Minneapolis, cette semaine, a été un aperçu d’une véritable insurrection urbaine. C’est peut-être la première fois que nous voyons un important département de police américain abandonner l’une de ses structures ressemblant à une forteresse et fuir le lieu de ses crimes. Pendant quelques courtes heures, ces rues n’étaient plus les leurs. Nous ne savons pas ce que cela signifie à long terme, mais nous savons que c’est important. Cela prouve quelques points : les autorités ne contrôlent pas toujours tout ou ne savent pas ce qu’elles font, et notre camp a la capacité de le mettre en lumière. Nous n’avons pas leur puissance de feu, mais nous avons une passion pour un monde meilleur, un monde où leurs fusils, gaz lacrymogènes, matraques, tribunaux et prisons ne règnent plus. C’est quelque chose qu’ils ne peuvent pas nous enlever. Et c’est aussi ce qui les rend moralement faillis et corrompus. L’ironie selon laquelle la police, une institution hors la loi à Minneapolis, est maintenant déployée en tenue de combat complète pour défendre la loi et l’ordre ne devrait pas être perdue pour nous.

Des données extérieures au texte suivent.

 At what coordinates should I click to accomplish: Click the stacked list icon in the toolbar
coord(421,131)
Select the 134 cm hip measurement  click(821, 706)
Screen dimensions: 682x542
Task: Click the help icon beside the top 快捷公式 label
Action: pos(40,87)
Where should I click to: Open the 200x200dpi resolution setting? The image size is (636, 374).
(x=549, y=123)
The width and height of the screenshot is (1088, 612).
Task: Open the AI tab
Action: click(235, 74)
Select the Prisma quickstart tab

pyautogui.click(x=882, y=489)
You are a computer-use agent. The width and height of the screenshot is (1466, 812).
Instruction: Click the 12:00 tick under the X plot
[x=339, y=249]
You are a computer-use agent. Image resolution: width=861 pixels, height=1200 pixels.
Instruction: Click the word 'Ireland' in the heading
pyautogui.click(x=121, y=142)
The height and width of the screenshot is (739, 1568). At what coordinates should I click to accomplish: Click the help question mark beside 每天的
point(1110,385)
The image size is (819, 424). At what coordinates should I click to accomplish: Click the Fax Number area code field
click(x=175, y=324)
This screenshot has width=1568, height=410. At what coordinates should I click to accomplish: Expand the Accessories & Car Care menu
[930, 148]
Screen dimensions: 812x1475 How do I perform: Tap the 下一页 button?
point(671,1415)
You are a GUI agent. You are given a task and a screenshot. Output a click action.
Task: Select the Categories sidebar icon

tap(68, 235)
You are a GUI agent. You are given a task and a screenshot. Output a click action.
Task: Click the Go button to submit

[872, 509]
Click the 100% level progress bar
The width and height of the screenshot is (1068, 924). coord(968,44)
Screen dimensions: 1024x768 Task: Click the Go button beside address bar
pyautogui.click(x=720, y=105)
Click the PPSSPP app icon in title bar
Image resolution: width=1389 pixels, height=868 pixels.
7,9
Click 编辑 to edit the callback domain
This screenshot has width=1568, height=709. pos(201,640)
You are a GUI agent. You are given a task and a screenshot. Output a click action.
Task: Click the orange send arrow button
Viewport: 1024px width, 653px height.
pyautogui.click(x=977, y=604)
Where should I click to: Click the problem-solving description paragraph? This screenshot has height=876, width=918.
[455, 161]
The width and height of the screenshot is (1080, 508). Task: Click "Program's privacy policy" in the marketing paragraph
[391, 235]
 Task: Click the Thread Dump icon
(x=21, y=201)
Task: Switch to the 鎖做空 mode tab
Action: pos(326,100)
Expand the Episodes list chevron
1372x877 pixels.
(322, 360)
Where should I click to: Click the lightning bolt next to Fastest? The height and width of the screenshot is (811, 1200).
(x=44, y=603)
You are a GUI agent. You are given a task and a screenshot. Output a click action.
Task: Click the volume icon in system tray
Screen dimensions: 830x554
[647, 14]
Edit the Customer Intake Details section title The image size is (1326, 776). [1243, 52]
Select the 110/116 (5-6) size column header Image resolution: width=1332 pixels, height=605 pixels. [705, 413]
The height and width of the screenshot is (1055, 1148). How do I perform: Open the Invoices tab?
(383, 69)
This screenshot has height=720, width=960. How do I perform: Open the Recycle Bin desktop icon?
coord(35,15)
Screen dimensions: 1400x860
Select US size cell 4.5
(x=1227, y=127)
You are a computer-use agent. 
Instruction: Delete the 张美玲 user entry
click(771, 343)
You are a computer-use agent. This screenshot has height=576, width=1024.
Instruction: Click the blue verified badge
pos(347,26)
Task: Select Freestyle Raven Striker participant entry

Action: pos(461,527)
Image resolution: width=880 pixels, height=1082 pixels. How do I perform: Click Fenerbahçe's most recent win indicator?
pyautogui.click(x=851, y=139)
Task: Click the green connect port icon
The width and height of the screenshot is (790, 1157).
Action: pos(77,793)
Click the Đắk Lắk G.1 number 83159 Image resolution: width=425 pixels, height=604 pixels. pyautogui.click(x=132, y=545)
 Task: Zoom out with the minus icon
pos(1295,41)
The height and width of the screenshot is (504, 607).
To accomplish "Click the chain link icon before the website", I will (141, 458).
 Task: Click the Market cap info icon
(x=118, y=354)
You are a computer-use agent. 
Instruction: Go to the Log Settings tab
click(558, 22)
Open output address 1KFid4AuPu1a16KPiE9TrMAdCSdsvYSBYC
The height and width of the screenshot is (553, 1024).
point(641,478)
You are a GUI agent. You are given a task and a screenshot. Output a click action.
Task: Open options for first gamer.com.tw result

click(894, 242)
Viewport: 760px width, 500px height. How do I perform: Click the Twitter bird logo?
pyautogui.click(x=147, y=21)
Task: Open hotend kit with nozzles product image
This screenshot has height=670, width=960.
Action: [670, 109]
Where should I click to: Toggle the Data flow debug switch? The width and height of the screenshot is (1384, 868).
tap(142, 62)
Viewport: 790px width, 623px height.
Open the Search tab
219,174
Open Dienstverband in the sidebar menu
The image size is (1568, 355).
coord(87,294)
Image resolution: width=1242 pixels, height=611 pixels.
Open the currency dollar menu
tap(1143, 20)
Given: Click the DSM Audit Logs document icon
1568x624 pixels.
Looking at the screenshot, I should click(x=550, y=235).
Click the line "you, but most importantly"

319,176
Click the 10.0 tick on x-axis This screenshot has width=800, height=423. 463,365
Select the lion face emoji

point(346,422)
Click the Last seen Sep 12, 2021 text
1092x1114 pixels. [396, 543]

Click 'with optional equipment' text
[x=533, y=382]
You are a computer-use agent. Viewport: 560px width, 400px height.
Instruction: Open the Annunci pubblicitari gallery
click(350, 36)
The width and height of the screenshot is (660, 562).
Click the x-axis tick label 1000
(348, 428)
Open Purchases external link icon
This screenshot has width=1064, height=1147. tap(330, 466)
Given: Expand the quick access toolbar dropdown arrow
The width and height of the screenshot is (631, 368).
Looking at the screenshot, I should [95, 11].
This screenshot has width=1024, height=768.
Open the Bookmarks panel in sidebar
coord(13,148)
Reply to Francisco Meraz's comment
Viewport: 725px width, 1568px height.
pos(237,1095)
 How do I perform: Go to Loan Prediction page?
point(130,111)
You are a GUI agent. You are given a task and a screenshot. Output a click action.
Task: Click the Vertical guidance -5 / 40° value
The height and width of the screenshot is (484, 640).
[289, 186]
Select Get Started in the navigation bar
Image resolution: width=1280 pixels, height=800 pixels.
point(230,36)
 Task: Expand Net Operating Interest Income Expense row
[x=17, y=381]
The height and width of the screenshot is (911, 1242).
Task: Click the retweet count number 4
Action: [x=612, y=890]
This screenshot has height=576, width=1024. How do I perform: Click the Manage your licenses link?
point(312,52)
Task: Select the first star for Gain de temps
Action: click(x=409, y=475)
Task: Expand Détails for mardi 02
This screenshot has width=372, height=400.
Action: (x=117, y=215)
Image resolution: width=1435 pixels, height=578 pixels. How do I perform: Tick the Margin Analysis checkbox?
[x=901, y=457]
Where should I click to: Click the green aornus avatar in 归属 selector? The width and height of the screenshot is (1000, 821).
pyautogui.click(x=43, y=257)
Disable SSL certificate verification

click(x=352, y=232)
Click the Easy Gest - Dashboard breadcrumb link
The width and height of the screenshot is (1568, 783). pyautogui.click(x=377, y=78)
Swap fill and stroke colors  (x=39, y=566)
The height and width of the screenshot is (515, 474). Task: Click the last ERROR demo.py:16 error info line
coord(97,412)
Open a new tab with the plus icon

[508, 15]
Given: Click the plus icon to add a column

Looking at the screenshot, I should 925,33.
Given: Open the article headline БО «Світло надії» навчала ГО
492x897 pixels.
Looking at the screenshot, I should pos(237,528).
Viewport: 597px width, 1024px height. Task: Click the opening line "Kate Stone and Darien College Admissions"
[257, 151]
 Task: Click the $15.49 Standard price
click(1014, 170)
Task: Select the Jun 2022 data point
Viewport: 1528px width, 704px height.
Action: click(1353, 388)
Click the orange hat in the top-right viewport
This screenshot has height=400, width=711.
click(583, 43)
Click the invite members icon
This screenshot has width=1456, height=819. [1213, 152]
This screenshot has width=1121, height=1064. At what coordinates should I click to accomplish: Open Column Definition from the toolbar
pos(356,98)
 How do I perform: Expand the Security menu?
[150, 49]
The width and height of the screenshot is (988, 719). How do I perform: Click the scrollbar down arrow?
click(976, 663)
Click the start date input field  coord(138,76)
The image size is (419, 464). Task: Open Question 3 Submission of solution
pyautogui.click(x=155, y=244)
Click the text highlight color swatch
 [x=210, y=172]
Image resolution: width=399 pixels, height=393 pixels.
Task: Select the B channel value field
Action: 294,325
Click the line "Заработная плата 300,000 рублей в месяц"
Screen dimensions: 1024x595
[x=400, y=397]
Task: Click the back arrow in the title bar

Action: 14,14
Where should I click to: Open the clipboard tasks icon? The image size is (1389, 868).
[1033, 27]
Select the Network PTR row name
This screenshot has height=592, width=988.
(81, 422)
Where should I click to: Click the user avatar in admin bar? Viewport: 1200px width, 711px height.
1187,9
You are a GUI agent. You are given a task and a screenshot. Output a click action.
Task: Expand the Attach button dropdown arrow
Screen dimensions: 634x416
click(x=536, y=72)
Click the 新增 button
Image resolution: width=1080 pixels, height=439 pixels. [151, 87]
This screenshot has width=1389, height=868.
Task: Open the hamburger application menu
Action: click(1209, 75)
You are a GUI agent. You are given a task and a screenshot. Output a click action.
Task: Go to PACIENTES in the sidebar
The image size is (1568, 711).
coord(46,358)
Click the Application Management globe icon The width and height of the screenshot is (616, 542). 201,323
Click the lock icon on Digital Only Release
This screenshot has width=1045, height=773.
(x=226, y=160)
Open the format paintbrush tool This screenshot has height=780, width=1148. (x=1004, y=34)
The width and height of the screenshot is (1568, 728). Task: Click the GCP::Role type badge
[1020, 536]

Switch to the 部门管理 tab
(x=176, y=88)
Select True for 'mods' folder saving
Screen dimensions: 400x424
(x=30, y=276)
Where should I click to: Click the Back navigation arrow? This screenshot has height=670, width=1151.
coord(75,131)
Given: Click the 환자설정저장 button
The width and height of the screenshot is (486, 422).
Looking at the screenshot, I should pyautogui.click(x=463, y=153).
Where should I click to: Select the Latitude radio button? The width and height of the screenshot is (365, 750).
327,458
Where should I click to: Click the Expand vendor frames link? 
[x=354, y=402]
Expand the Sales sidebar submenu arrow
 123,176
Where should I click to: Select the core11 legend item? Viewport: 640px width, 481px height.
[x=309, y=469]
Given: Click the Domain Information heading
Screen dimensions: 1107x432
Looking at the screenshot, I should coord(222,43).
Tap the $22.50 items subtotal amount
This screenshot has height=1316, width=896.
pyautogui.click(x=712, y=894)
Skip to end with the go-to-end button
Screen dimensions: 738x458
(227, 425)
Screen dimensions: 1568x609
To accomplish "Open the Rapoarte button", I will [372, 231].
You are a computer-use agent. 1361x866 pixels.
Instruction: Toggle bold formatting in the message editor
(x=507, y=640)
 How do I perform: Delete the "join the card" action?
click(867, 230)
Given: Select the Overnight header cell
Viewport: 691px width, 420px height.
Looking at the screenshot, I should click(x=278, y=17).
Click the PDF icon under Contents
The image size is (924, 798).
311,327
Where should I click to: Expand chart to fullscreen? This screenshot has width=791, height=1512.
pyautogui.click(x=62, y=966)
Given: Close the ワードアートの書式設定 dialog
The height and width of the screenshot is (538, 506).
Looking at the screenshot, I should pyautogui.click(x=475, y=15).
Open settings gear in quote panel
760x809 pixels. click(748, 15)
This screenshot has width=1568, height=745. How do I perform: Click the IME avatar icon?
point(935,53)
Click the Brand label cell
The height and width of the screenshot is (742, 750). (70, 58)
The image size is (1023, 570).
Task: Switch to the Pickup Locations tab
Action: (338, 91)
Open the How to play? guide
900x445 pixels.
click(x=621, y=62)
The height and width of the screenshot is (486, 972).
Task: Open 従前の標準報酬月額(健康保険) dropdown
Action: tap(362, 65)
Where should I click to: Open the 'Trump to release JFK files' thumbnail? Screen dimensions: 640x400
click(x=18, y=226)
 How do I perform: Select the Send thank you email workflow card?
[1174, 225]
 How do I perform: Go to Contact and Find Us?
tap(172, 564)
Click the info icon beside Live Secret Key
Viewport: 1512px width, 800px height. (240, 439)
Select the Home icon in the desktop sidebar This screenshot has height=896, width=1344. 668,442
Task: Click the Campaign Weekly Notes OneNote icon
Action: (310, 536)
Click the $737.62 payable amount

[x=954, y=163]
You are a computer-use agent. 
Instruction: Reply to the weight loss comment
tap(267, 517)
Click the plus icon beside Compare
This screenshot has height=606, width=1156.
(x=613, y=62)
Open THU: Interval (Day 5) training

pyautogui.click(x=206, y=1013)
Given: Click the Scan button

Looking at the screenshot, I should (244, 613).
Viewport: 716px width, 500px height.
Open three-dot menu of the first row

C’est le moment de pleurer la mort inutile et horrible de George Floyd. Mais c’est aussi l’occasion de réfléchir à notre propre pouvoir et à ce que nous pouvons vraiment faire lorsque nous faisons preuve de détermination. Nous espérons que les Hard Crackers pourront apporter une petite contribution à ce processus.

Au moment où nous publions cet article, les événements se déroulent à un rythme effréné. Vendredi soir, malgré un couvre-feu et la pleine mobilisation de la garde nationale de Minneapolis, les protestations n’ont pas pu être contenues par les autorités. (Il existe des récits crédibles selon lesquels une grande partie des incendies à Minneapolis, principalement dans des quartiers éloignés des manifestations, ont été perpétrés par des groupes d’extrême droite, suprémacistes blancs. Cela exige une enquête sérieuse de notre part. Si ces récits s’avèrent vrais , nous aurons une fois de plus appris une leçon douloureuse. Certains groupes d’extrémistes blancs d’extrême droite combattent également le système et vers une fin très différente de la nôtre.)

Pendant ce temps, la résistance s’est propagée à d’autres villes, notamment Atlanta, Brooklyn, NY, Los Angeles, Chicago, Oakland et bien d’autres. Même le Palais inexpugnable de Trump à Washington DC (la Maison Blanche) semble vulnérable.

Merci à l’ami Jorge pour le signalement.